● **WHAT YOU SHOULD DO**
Please give the script that the troubleshooting text below says to run to rebuild documentation.

● **PROVIDED TEXT**
- Opening Delimiter -

Issue: Configuration not applied

Symptoms:

  • Changed configuration doesn't take effect
  • Plugin uses old schedule

Solutions:

  1. Redeploy configuration:

    ./scripts/deploy/deploy.sh YOUR_ENV --scope=config
  2. Manually update:

    CALL DTAGENT_DB.CONFIG.UPDATE_FROM_CONFIGURATIONS();
    CALL DTAGENT_DB.CONFIG.UPDATE_PLUGIN_NAME_CONF();
  3. Check configuration table:

    SELECT * FROM DTAGENT_DB.CONFIG.CONFIGURATIONS;

Issue: Semantic fields not recognized

Symptoms:

  • Fields don't appear in Dynatrace
  • Metrics not charted correctly

Solutions:

  1. Verify instruments-def.yml syntax
  2. Ensure field names match between SQL and semantic dictionary
  3. Follow naming conventions
  4. Rebuild documentation: ./scripts/dev/build_docs.sh
  5. Check that SQL view uses exact same field names

Additional Resources

Helpful DQL Queries

Check plugin execution (logs):

fetch logs
| filter db.system == "snowflake"
| filter dsoa.run.context == "your_plugin"
| sort timestamp desc
| limit 100

Check plugin execution (business events):

fetch bizevents
| filter db.system == "snowflake"
| filter deployment.environment == "DEV"  // Replace with your environment
| filter dsoa.run.context == "self_monitoring"
| fields timestamp, dsoa.run.plugin, dsoa.run.id, dsoa.run.results
| sort timestamp desc

Monitor plugin performance (self-monitoring):

fetch logs
| filter db.system == "snowflake"
| filter deployment.environment == "DEV"  // Replace with your environment
| filter dsoa.run.context == "self_monitoring"
| filter dsoa.run.plugin == "your_plugin"  // Replace with your plugin name
| fields timestamp, dsoa.run.plugin, dsoa.run.id,
         your_plugin.entries, your_plugin.log_lines, your_plugin.metrics,
         your_plugin.spans, your_plugin.span_events, your_plugin_events
| sort timestamp desc

Count telemetry by plugin:

fetch logs
| filter db.system == "snowflake"

- Closing Delimiter -

● **Entries drawn from a collection**
- Opening Delimiter -

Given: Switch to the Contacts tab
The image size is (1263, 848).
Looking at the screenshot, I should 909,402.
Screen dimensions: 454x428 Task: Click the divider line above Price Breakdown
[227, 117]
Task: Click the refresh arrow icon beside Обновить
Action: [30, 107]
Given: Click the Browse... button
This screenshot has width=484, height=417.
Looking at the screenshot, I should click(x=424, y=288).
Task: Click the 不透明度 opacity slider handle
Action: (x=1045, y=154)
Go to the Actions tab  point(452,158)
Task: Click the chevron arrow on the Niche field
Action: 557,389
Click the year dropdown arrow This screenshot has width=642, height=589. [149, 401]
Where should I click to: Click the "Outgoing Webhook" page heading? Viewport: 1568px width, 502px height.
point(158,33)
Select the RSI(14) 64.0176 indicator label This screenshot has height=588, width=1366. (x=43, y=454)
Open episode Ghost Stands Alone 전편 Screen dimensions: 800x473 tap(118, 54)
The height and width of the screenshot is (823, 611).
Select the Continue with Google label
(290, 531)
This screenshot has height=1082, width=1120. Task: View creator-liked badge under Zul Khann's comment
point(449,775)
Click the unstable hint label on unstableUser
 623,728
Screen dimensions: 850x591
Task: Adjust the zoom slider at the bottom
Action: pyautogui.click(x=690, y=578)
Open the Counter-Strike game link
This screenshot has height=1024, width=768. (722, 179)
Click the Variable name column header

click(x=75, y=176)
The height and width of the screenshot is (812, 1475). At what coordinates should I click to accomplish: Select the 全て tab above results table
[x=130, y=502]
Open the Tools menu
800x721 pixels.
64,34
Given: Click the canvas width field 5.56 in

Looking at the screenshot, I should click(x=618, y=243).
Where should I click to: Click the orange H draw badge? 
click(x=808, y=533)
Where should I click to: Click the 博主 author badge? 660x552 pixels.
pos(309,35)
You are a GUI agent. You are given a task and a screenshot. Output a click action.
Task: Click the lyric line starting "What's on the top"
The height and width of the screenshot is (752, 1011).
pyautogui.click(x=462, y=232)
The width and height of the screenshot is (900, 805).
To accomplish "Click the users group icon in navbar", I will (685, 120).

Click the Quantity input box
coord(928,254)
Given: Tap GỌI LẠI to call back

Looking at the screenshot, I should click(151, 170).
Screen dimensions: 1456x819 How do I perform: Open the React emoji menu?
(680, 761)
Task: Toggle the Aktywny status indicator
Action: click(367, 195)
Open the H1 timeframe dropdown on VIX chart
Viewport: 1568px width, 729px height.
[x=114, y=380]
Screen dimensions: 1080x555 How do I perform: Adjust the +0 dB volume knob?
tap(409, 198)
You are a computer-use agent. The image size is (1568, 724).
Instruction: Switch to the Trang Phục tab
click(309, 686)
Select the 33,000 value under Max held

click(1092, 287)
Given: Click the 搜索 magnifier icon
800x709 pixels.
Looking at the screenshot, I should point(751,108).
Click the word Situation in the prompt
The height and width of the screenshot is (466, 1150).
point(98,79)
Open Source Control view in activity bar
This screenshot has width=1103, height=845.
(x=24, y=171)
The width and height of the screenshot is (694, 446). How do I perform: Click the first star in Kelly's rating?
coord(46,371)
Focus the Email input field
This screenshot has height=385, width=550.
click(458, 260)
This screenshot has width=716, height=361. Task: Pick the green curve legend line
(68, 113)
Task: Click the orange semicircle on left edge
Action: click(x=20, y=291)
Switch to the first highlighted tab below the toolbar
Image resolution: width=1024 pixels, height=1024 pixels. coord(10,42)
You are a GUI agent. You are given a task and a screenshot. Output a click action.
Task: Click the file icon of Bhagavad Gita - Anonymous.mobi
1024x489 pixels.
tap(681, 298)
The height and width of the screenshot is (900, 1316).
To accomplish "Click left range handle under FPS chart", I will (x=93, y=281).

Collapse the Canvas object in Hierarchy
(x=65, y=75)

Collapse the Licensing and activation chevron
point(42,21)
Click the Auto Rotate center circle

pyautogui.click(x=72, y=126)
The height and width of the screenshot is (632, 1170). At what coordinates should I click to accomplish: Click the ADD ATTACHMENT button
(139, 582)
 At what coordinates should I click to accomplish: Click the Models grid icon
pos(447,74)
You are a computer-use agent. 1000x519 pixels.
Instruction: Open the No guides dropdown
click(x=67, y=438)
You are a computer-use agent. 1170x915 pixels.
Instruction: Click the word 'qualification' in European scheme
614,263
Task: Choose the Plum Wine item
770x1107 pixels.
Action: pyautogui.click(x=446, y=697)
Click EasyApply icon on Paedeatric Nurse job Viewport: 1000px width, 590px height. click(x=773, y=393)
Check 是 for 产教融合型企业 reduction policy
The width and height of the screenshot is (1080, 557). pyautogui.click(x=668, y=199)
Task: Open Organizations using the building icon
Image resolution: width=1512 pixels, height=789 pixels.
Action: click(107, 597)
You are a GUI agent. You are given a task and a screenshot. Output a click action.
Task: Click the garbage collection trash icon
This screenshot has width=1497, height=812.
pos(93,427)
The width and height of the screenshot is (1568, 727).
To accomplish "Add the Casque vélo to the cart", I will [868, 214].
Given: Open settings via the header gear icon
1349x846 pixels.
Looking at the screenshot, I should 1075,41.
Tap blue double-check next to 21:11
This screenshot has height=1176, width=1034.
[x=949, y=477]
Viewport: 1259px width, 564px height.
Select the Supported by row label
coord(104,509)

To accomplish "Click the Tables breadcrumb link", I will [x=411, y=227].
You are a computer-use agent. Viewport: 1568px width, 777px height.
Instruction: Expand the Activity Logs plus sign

- Closing Delimiter -

● **EXERCISE RESULT**
./scripts/dev/build_docs.sh